> **EXERCISE INSTRUCTIONS**:
In the records below, find the line containing "Open Vehicles list icon", then print it and every following line exactly, through the last, without pictures.
◇ ◇ ◇
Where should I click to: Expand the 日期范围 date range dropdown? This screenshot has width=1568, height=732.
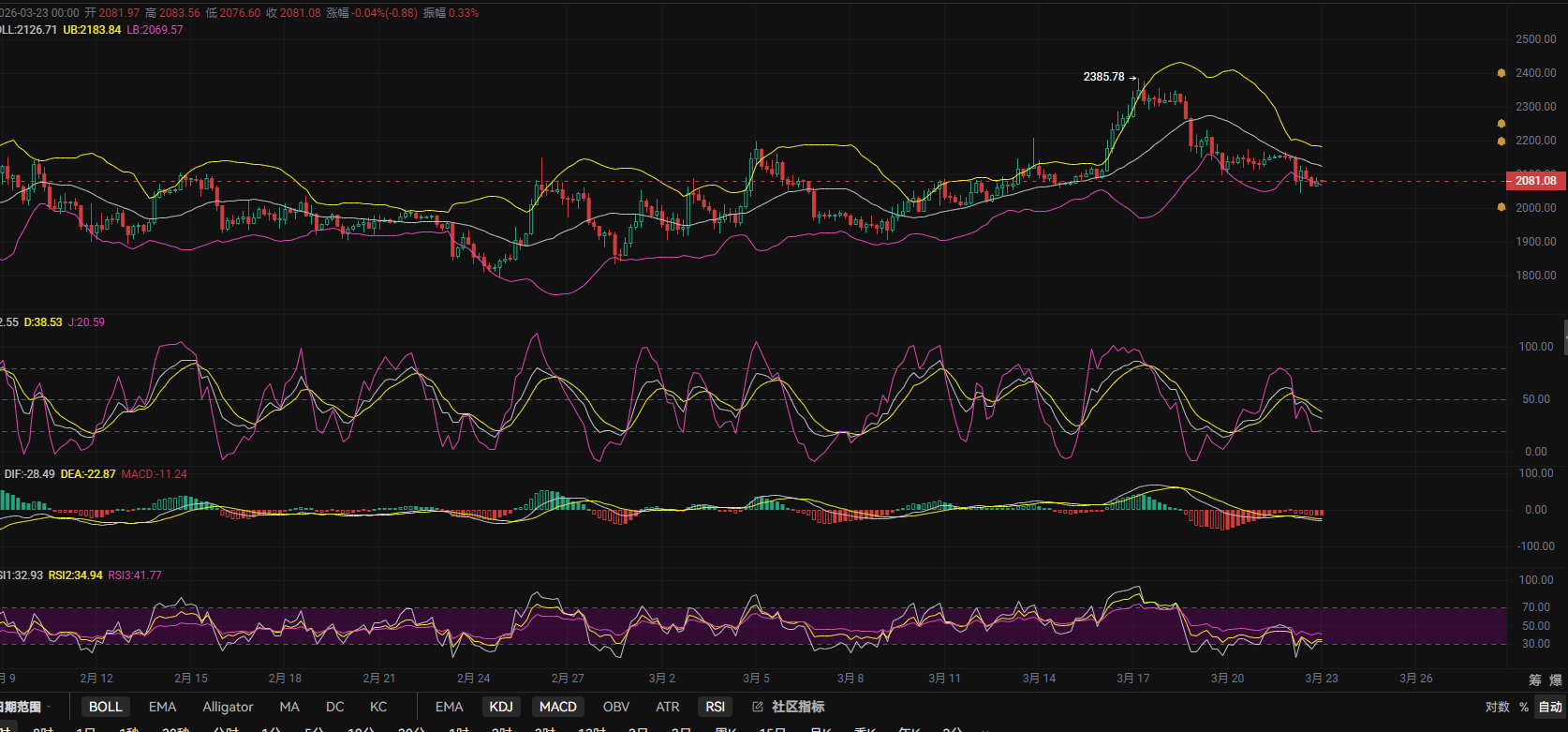pos(23,707)
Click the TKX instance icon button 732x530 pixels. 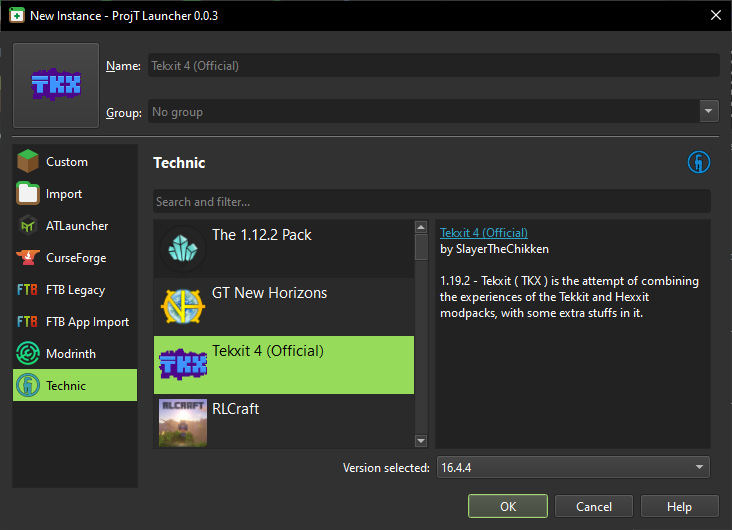coord(56,86)
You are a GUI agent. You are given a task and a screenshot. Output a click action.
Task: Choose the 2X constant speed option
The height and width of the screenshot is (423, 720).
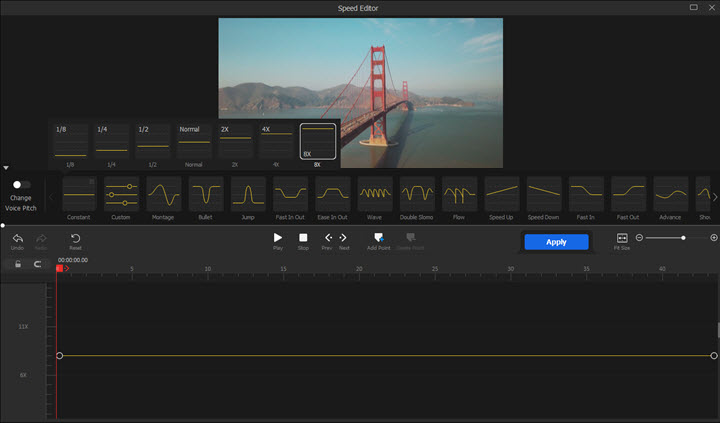[235, 142]
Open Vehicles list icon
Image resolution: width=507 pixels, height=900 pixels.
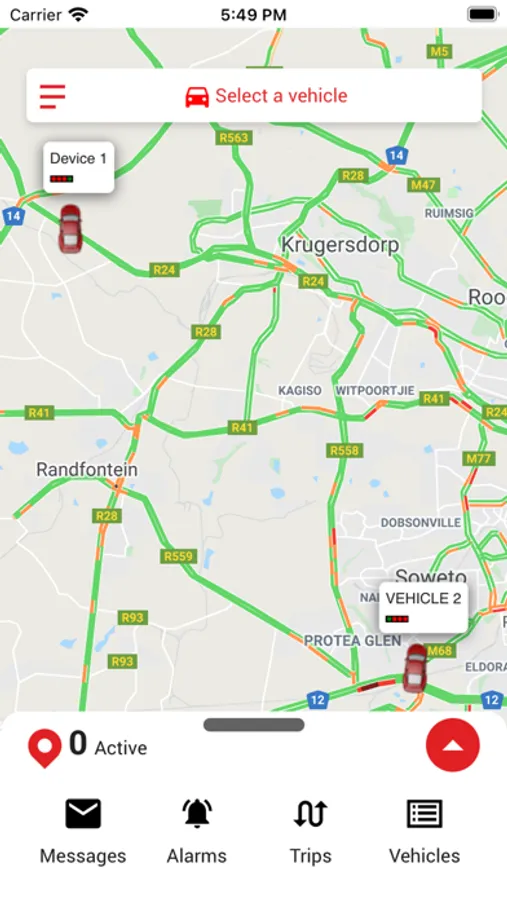point(425,814)
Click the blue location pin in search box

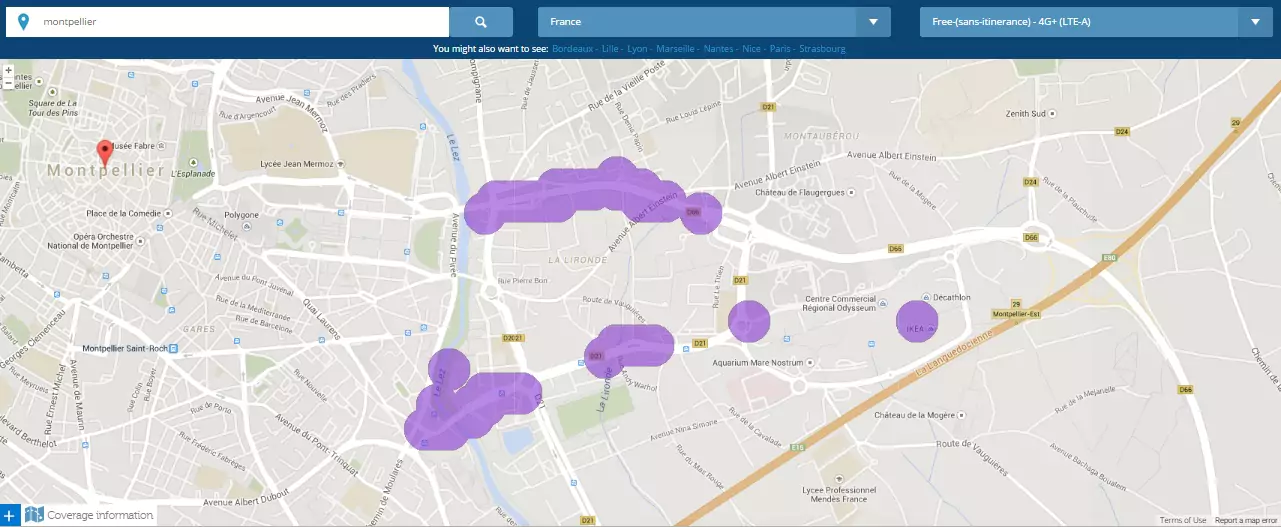tap(24, 22)

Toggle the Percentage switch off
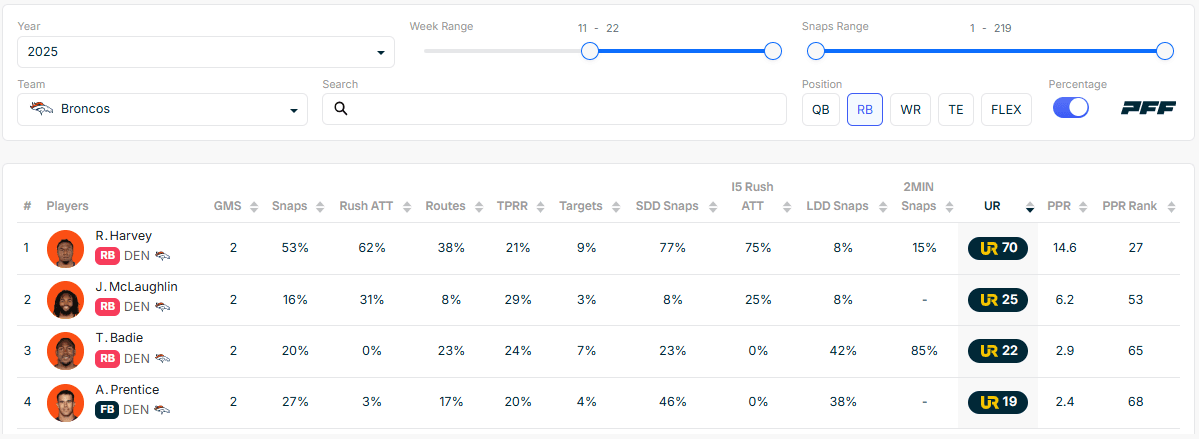point(1070,108)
◇ ◇ ◇
> **THE ANSWER**:
Open Vehicles list icon
Image resolution: width=507 pixels, height=900 pixels.
point(425,814)
Click the blue location pin in search box

tap(24, 22)

Toggle the Percentage switch off
point(1070,108)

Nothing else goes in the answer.